Collins is fond of playing not just with words and spacing but also time, linear constructions, place and self in a kind of breathless cascade down the page. It doesn’t always work for me, personally, although that could be the tiredness talking, but the speed with which she diverges from one stanza to the next can be jarring.

For example, we go from this:

6

down buildings walls houses
schools, no one building only

bombing, months of little in,
now nothing no one out, only

down: bodies arms legs in Gaza

to this next section, with no connecting tissue offered:

7

On this day, this birthday, I wish
myself for the first time (who
would be a child again?) back

at that dining room table with
him, his years of little more less
back,

Everything weaves together in this poem and even if it didn’t capture me a hundred percent of the time, the moments it did were frequently stunning. Her imagery though sparse never fails to conjure a complete and striking picture. At the same time as I was reading through this poem and my housemate was singing and I was thinking I should probably go to bed and leave this for tomorrow, I saw Cummings’ superbly titled poem and dove into it.

It begins:

my father moved through dooms of love 
through sames of am through haves of give, 
singing each morning out of each night 
my father moved through depths of height

Typically, I’ve struggled with older, classical poetry. I often find it to be archaic in its formulation, or overly sentimental, etc. This poem, however, is unique in that the language Cummings uses is so singular, the phrases so adroit in pairing juxtaposing concepts or emotions like the titular “dooms of love”, that for once I wasn’t obsessing over the rhyming metre. Many poets twist themselves into knots with rhyme, taking the poem in a direction it doesn’t want to go purely to achieve the desired couplet, but I didn’t notice that here and if I did, wouldn’t care anyway – how could I when joy burgeons out of this poem so strongly?

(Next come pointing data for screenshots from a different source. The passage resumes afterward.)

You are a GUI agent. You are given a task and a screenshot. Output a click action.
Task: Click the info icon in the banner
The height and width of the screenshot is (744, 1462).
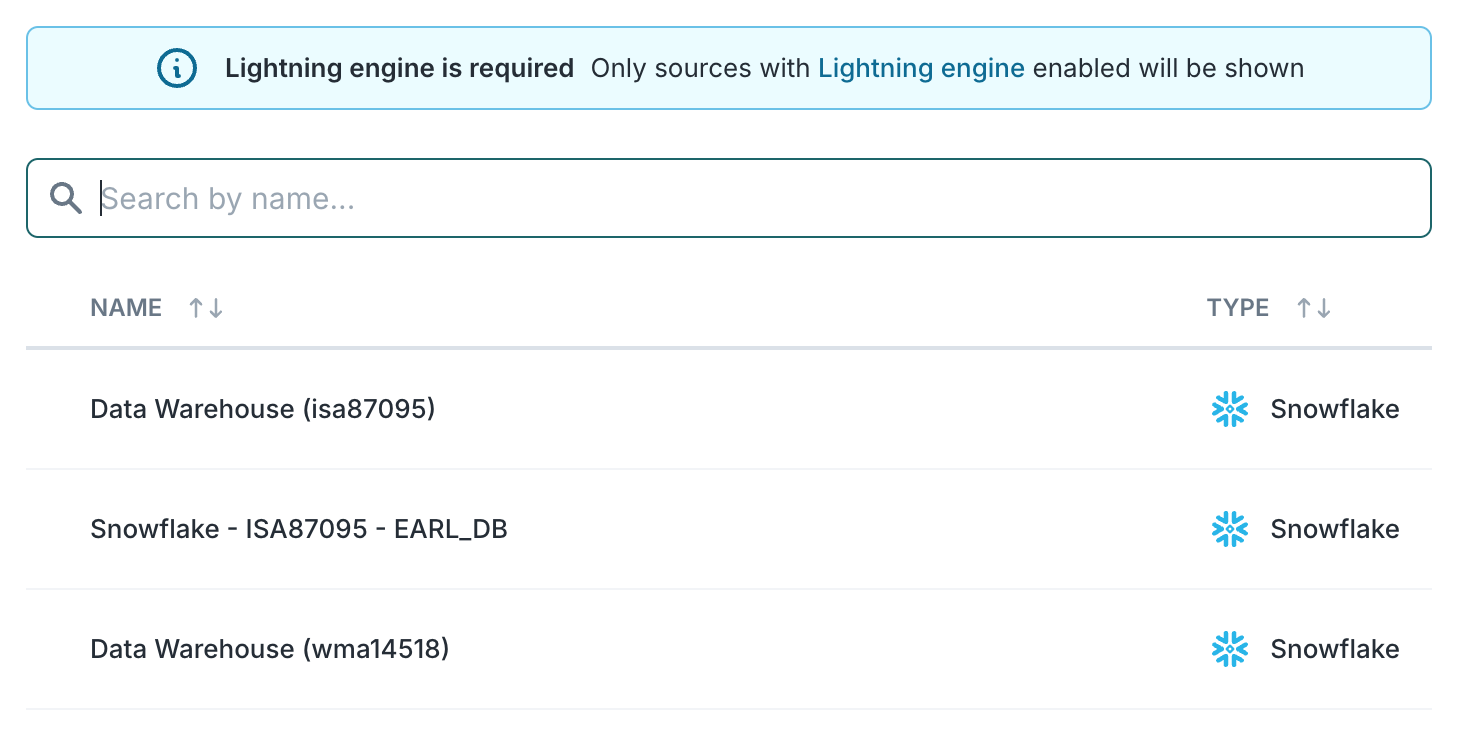tap(177, 68)
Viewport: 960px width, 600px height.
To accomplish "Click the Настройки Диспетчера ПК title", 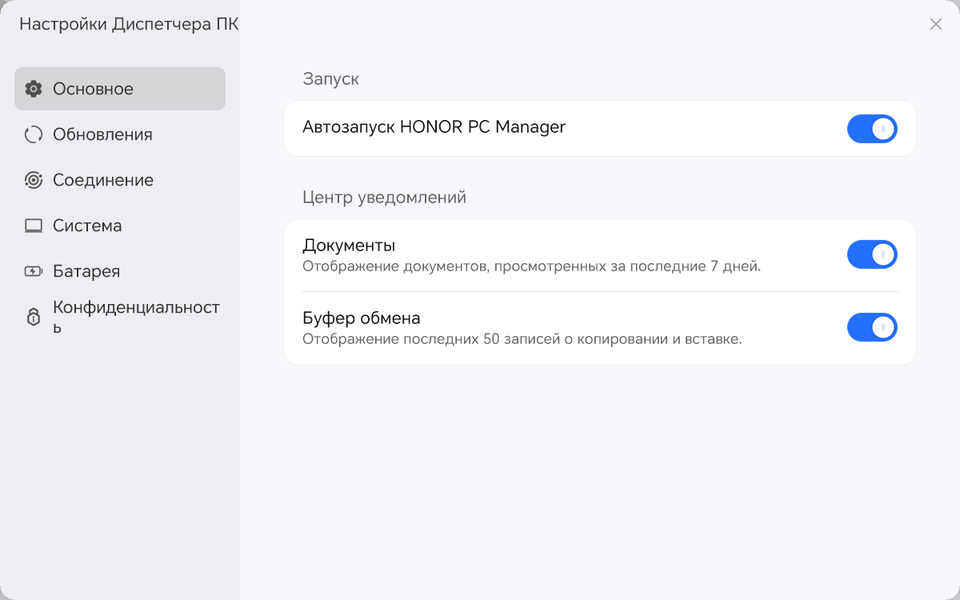I will (x=129, y=24).
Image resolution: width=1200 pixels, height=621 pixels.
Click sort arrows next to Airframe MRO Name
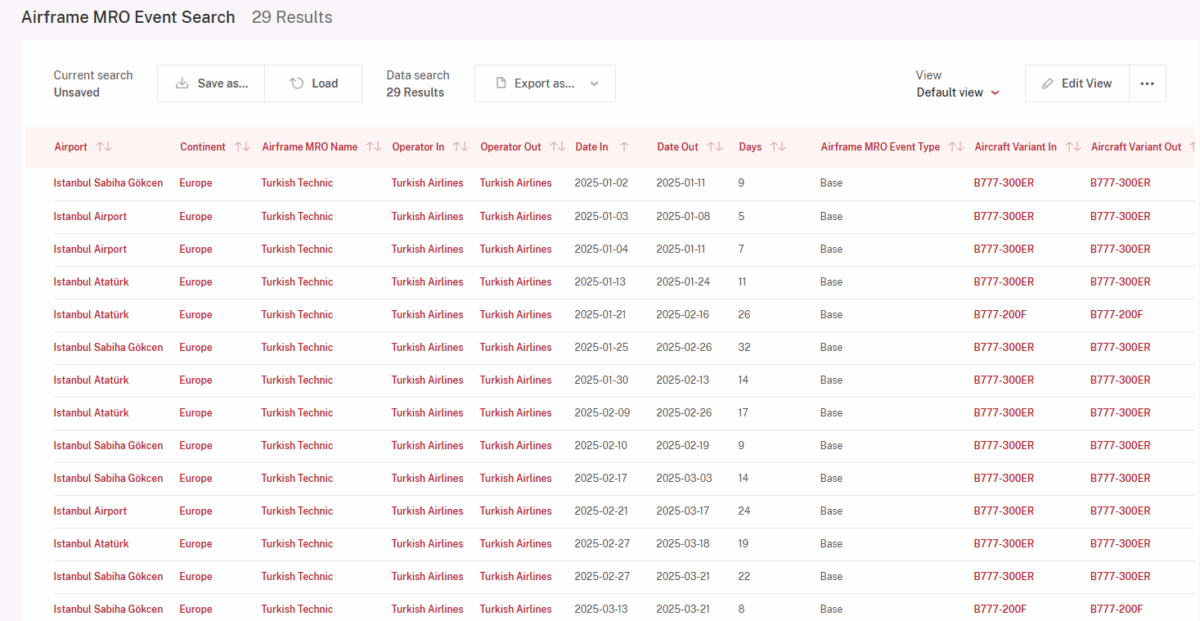click(374, 147)
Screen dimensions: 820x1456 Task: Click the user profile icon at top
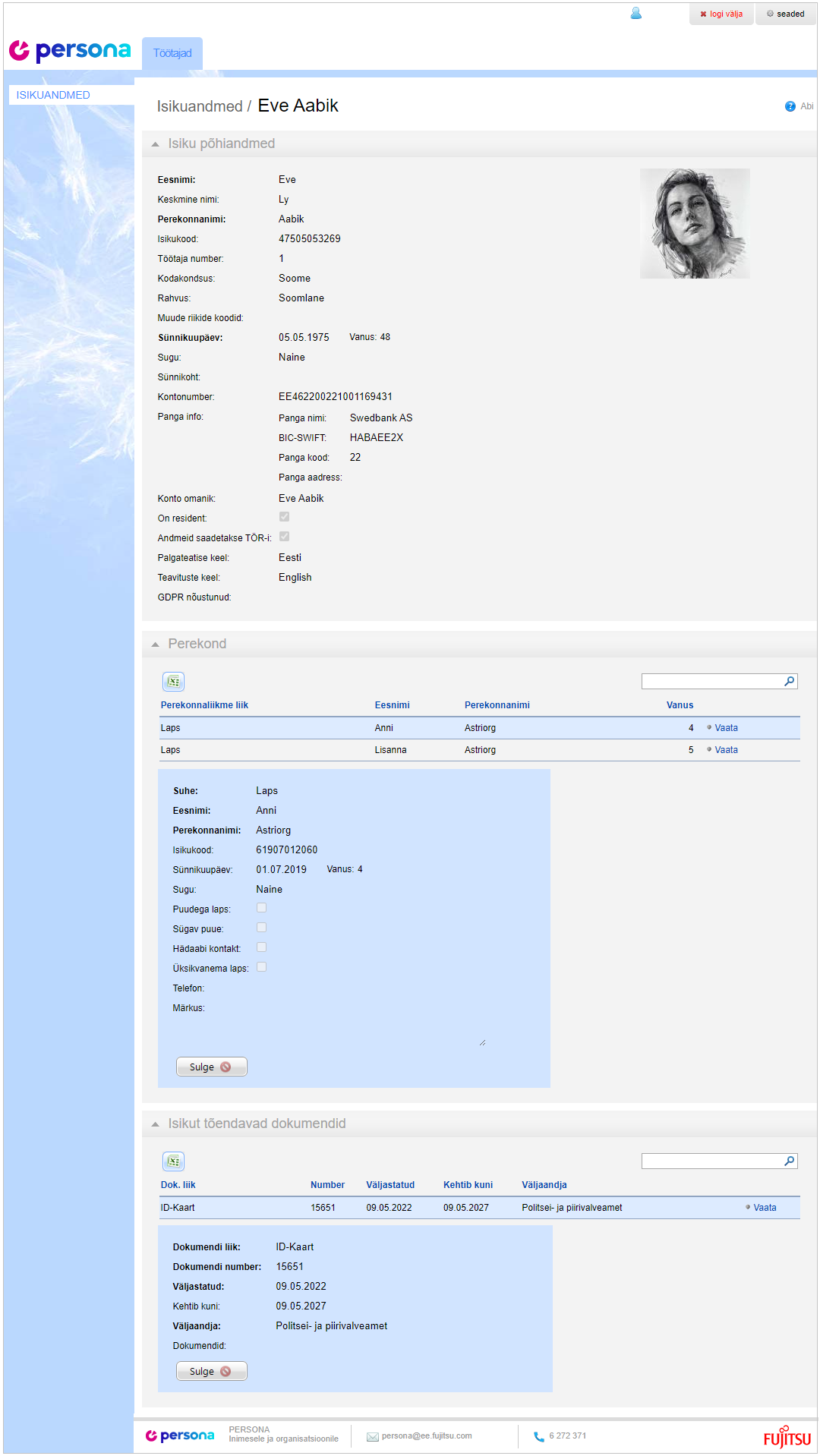tap(636, 14)
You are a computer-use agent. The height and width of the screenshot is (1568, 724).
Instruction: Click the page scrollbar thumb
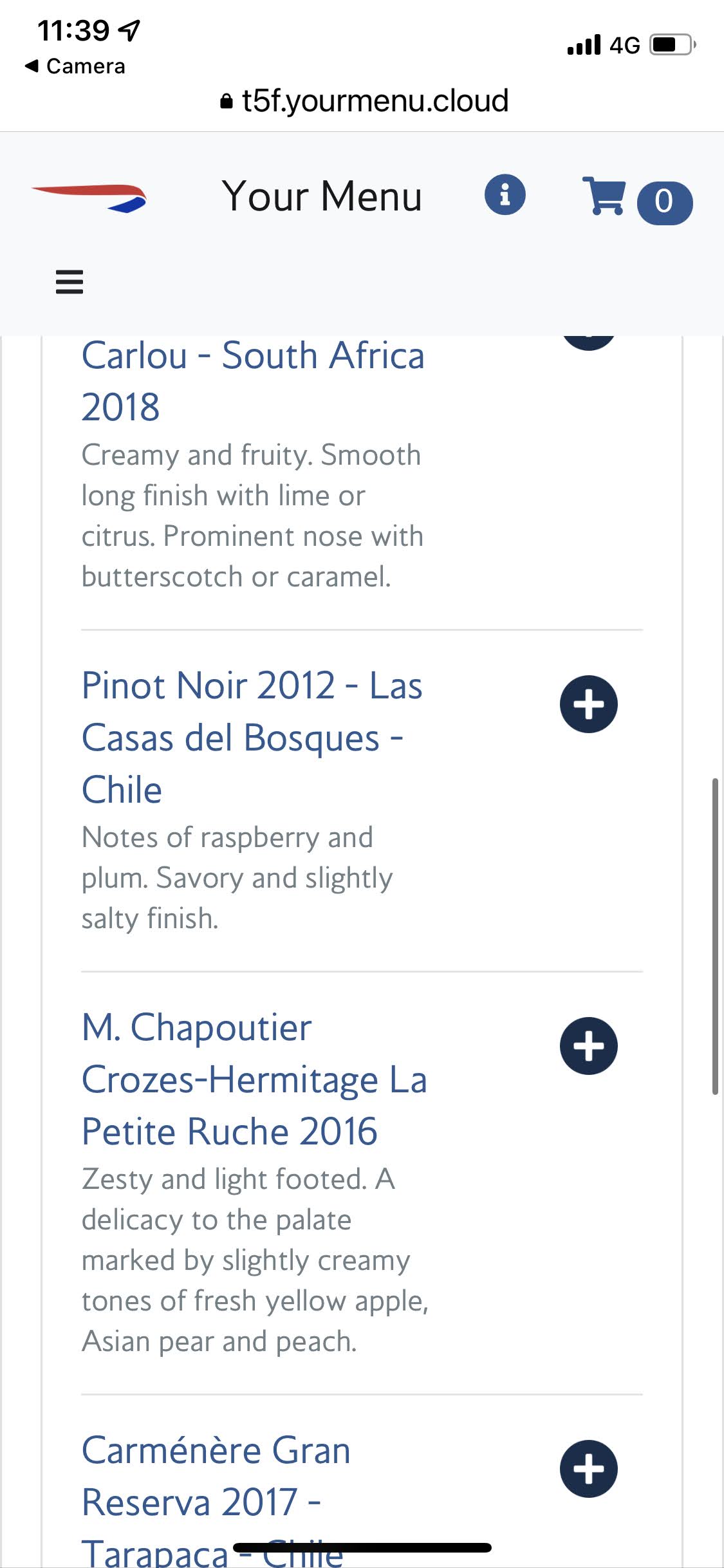click(714, 937)
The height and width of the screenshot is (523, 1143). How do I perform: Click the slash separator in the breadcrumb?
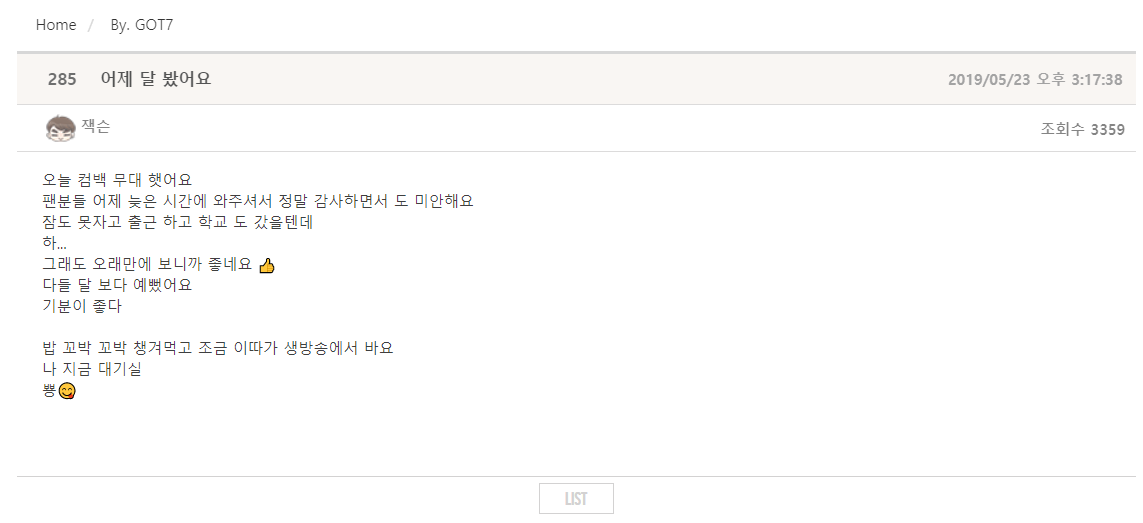[90, 25]
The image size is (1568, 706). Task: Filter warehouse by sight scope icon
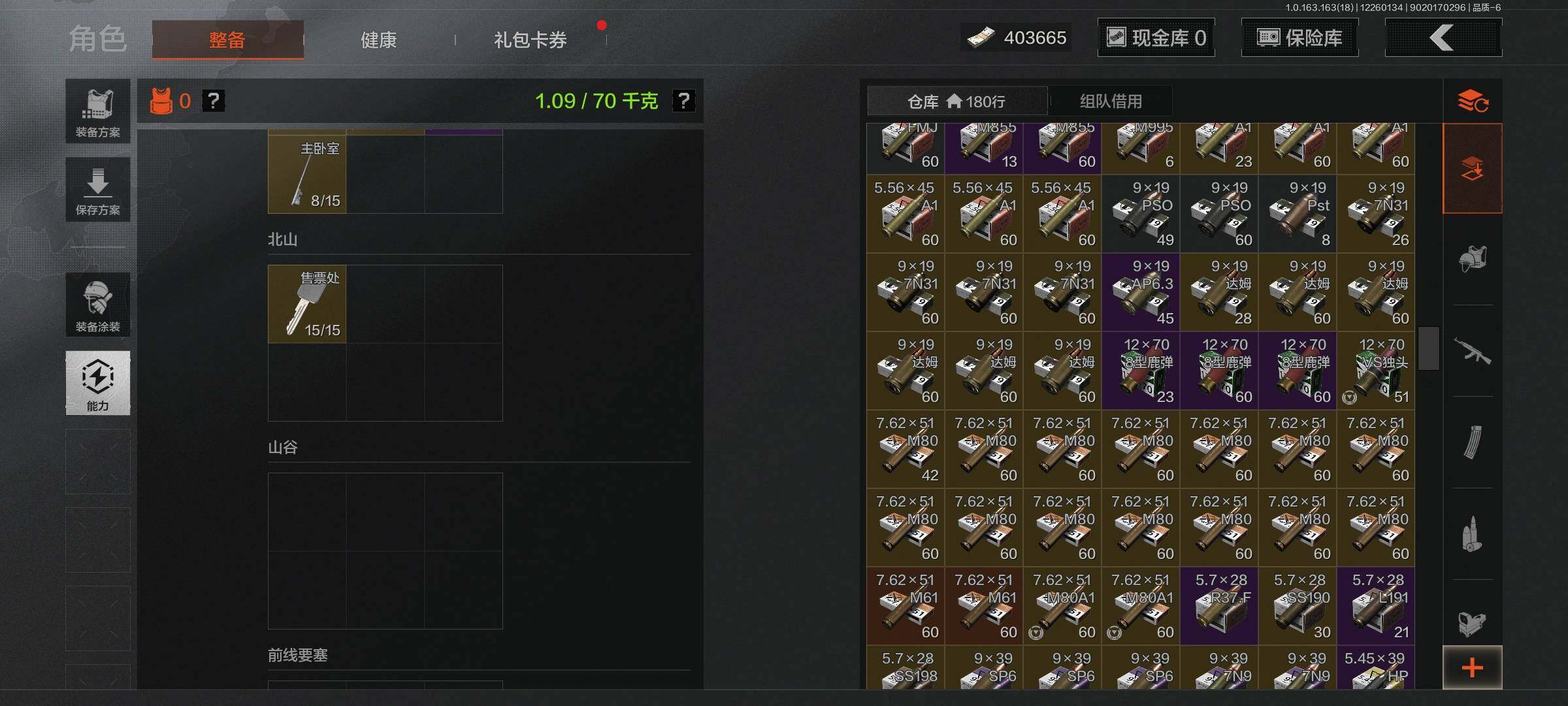click(x=1473, y=624)
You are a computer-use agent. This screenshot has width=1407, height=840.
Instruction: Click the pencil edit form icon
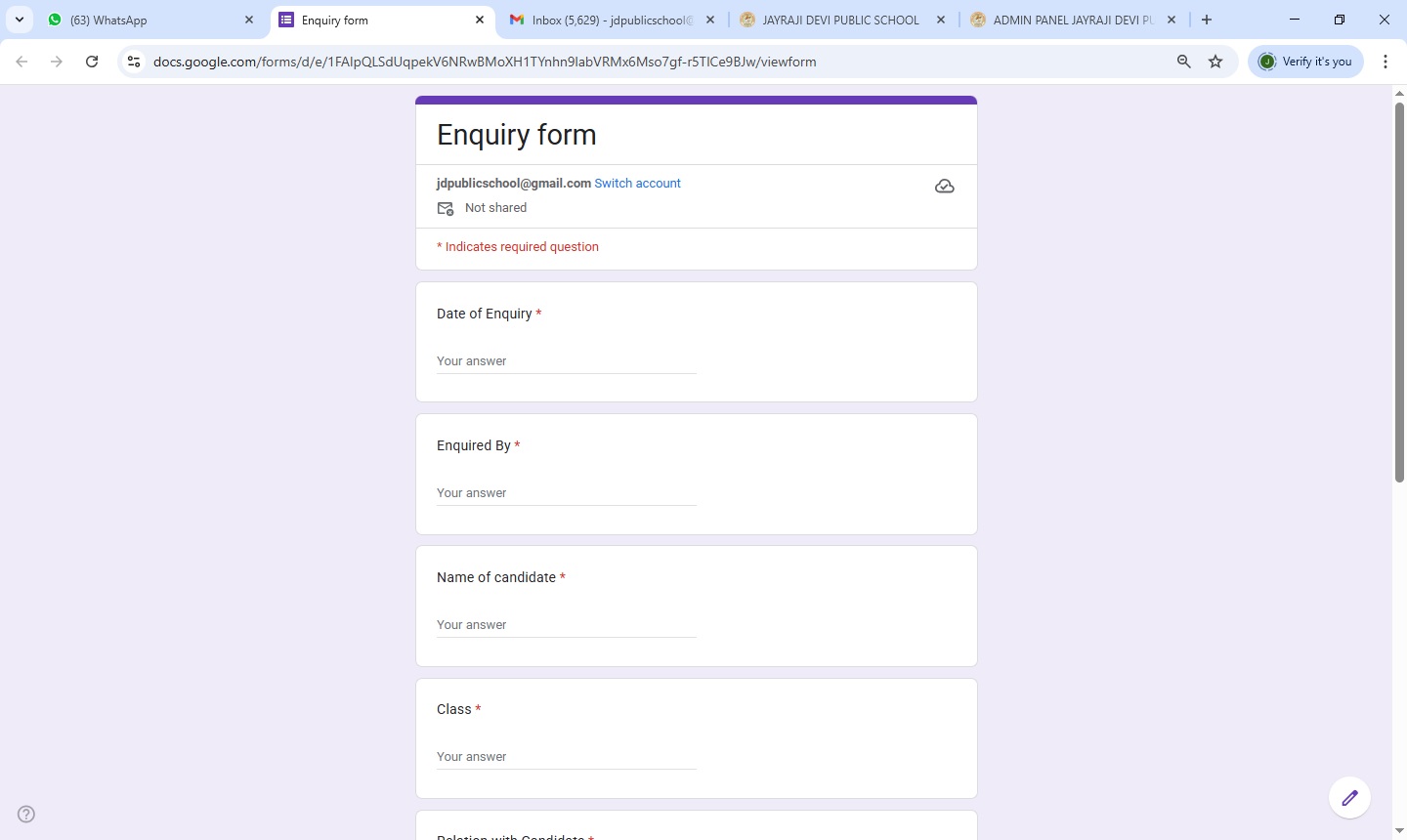(1349, 798)
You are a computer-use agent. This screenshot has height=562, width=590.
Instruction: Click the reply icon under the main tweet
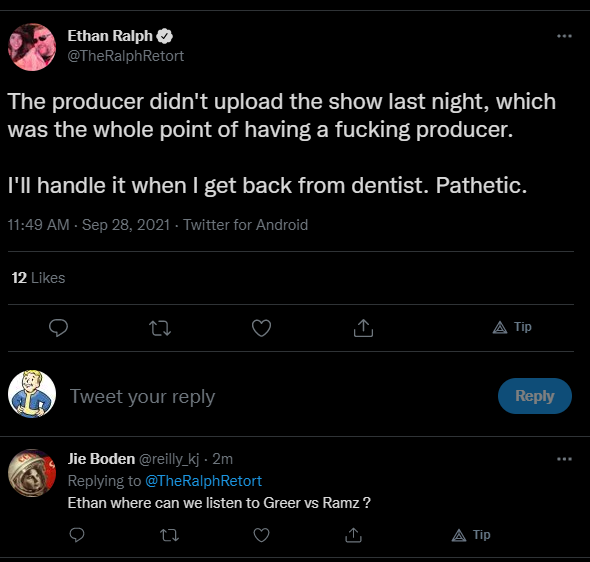click(58, 328)
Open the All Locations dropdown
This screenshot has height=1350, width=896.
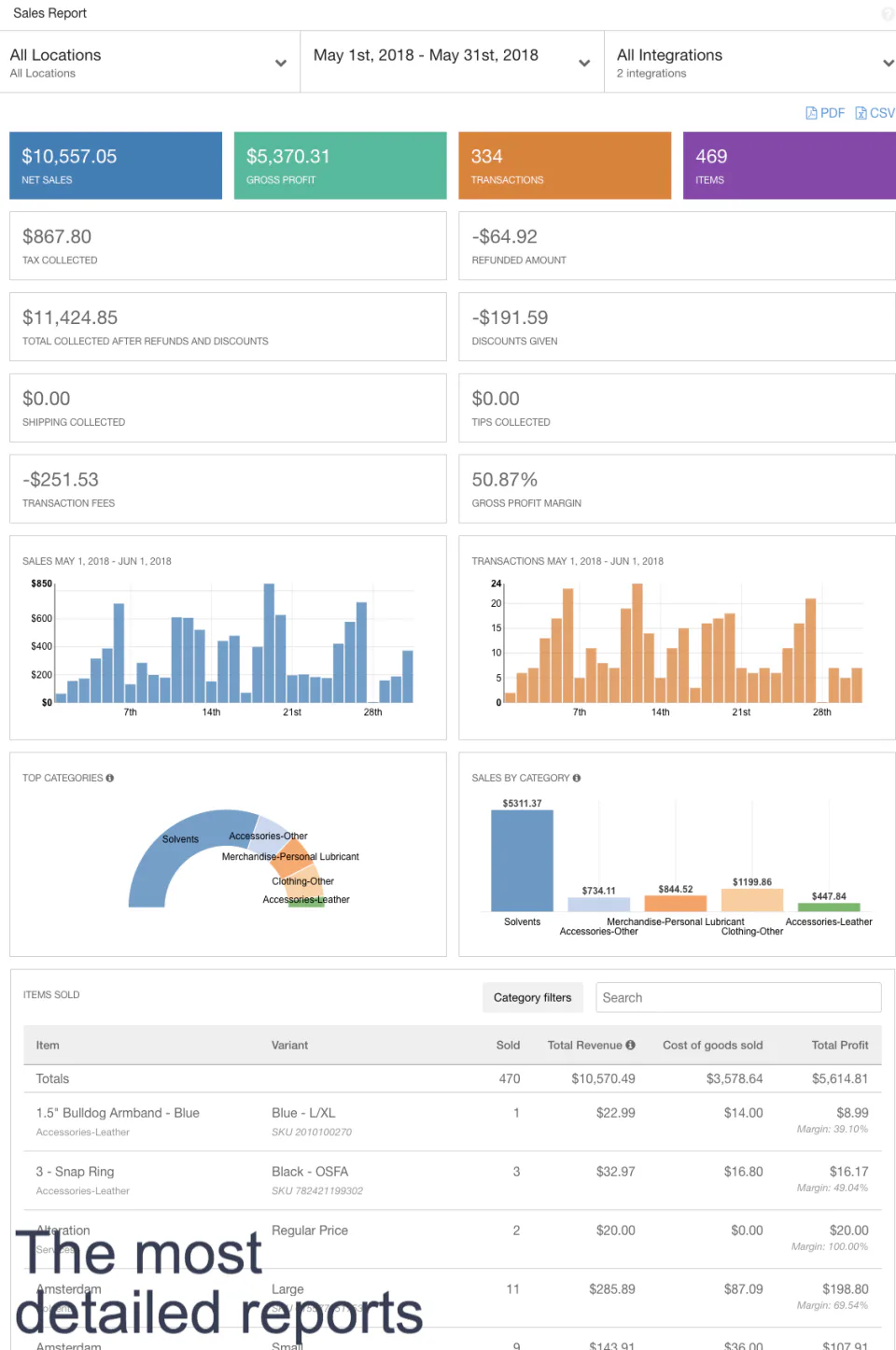coord(149,61)
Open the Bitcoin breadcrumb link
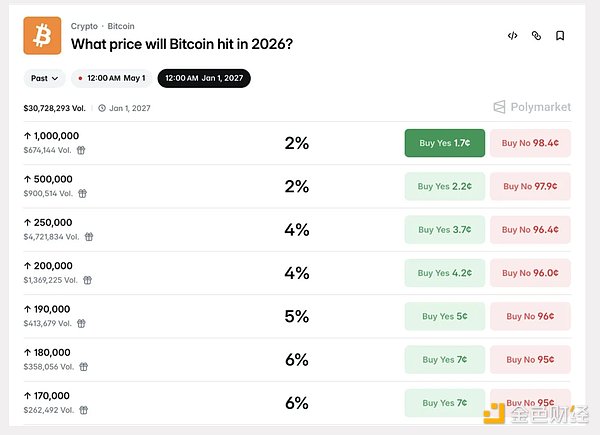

Yes, it can become a bit much at times, but it’s worth it to move through “griefs of joy” with “wrists of twilight”, “singing desire into being” as “septembering arms of year extend.” That last phrase almost split my skin with delight I grinned so fucking hard. It’s so goddamn perfect. Nothing more need be said to bring that picture to life, and more than that, it’s such an efficient marriage of time and image to take us into the next stage of the poem, of his father’s life.

Both poems tonight are exemplary in their deployment of language, their dissection of time and place and personhood, albeit in different ways; though both most clearly deserve to be looked at on their own, I can’t bring myself to regret the way exhaustion spliced their oddities into one. The overall effect was is will always be beautiful.